GIVEN REQUEST:
Could you change every "three-dot menu" in the rows below to "overflow menu" and leave everything else unchanged?

EXERCISE MATERIALS:
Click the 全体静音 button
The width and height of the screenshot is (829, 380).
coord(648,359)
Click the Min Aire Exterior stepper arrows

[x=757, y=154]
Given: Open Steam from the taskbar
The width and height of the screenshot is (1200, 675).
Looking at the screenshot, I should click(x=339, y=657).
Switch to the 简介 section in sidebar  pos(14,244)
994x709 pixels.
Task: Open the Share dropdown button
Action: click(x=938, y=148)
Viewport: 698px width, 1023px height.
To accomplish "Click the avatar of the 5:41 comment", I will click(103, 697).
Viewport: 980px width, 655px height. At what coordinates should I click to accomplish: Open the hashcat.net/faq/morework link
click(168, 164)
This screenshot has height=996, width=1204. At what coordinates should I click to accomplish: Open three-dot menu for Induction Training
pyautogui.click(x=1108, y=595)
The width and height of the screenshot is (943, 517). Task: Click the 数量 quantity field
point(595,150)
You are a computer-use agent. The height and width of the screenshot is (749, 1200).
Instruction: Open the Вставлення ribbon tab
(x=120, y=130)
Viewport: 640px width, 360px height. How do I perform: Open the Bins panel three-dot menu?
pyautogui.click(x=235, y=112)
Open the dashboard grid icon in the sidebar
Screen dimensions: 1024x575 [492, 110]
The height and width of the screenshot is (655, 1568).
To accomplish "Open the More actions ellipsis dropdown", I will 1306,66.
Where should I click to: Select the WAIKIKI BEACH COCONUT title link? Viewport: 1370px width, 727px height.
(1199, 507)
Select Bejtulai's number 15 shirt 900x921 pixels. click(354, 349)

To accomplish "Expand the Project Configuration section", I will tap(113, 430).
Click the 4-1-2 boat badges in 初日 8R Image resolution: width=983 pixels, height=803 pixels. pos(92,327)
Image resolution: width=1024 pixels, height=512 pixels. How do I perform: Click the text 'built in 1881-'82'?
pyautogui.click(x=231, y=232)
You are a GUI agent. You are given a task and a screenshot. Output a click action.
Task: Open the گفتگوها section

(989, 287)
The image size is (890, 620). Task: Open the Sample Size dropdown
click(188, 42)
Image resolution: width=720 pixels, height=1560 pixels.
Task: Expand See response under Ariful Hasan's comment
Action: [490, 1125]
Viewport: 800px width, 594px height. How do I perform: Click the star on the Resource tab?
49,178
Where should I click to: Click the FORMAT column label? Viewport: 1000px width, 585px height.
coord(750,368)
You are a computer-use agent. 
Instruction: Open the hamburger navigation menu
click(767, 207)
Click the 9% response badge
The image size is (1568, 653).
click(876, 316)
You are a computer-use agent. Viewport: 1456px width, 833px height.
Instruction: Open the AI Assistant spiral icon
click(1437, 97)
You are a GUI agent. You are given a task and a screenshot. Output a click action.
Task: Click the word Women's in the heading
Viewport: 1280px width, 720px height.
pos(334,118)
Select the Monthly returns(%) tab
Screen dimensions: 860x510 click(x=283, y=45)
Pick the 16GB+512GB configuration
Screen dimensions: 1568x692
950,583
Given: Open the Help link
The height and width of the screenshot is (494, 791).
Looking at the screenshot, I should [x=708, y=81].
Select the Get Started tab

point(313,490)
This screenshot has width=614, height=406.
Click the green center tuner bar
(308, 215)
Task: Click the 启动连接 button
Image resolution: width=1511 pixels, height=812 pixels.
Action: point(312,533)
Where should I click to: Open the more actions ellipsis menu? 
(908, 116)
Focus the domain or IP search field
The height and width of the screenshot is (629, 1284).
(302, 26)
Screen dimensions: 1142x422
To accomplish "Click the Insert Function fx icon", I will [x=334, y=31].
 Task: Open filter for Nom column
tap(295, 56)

WRITTEN RESPONSE:
Click the 全体静音 button
The width and height of the screenshot is (829, 380).
coord(648,359)
Click the Min Aire Exterior stepper arrows

[x=757, y=154]
Given: Open Steam from the taskbar
The width and height of the screenshot is (1200, 675).
Looking at the screenshot, I should click(x=339, y=657).
Switch to the 简介 section in sidebar  pos(14,244)
994x709 pixels.
Task: Open the Share dropdown button
Action: click(x=938, y=148)
Viewport: 698px width, 1023px height.
To accomplish "Click the avatar of the 5:41 comment", I will click(103, 697).
Viewport: 980px width, 655px height. At what coordinates should I click to accomplish: Open the hashcat.net/faq/morework link
click(168, 164)
This screenshot has height=996, width=1204. At what coordinates should I click to accomplish: Open overflow menu for Induction Training
pyautogui.click(x=1108, y=595)
The width and height of the screenshot is (943, 517). Task: Click the 数量 quantity field
point(595,150)
You are a computer-use agent. The height and width of the screenshot is (749, 1200).
Instruction: Open the Вставлення ribbon tab
(x=120, y=130)
Viewport: 640px width, 360px height. How do I perform: Open the Bins panel overflow menu?
pyautogui.click(x=235, y=112)
Open the dashboard grid icon in the sidebar
Screen dimensions: 1024x575 [492, 110]
The height and width of the screenshot is (655, 1568).
To accomplish "Open the More actions ellipsis dropdown", I will 1306,66.
Where should I click to: Select the WAIKIKI BEACH COCONUT title link? Viewport: 1370px width, 727px height.
(1199, 507)
Select Bejtulai's number 15 shirt 900x921 pixels. click(354, 349)

To accomplish "Expand the Project Configuration section", I will tap(113, 430).
Click the 4-1-2 boat badges in 初日 8R Image resolution: width=983 pixels, height=803 pixels. pos(92,327)
Image resolution: width=1024 pixels, height=512 pixels. How do I perform: Click the text 'built in 1881-'82'?
pyautogui.click(x=231, y=232)
You are a GUI agent. You are given a task and a screenshot. Output a click action.
Task: Open the گفتگوها section

(989, 287)
The image size is (890, 620). Task: Open the Sample Size dropdown
click(188, 42)
Image resolution: width=720 pixels, height=1560 pixels.
Task: Expand See response under Ariful Hasan's comment
Action: [490, 1125]
Viewport: 800px width, 594px height. How do I perform: Click the star on the Resource tab?
49,178
Where should I click to: Click the FORMAT column label? Viewport: 1000px width, 585px height.
coord(750,368)
You are a computer-use agent. 
Instruction: Open the hamburger navigation menu
click(767, 207)
Click the 9% response badge
The image size is (1568, 653).
click(876, 316)
You are a computer-use agent. Viewport: 1456px width, 833px height.
Instruction: Open the AI Assistant spiral icon
click(1437, 97)
You are a GUI agent. You are given a task and a screenshot. Output a click action.
Task: Click the word Women's in the heading
Viewport: 1280px width, 720px height.
pos(334,118)
Select the Monthly returns(%) tab
Screen dimensions: 860x510 click(x=283, y=45)
Pick the 16GB+512GB configuration
Screen dimensions: 1568x692
950,583
Given: Open the Help link
The height and width of the screenshot is (494, 791).
Looking at the screenshot, I should [x=708, y=81].
Select the Get Started tab

point(313,490)
This screenshot has width=614, height=406.
Click the green center tuner bar
(308, 215)
Task: Click the 启动连接 button
Image resolution: width=1511 pixels, height=812 pixels.
Action: point(312,533)
Where should I click to: Open the more actions ellipsis menu? 
(908, 116)
Focus the domain or IP search field
The height and width of the screenshot is (629, 1284).
(302, 26)
Screen dimensions: 1142x422
To accomplish "Click the Insert Function fx icon", I will [x=334, y=31].
 Task: Open filter for Nom column
tap(295, 56)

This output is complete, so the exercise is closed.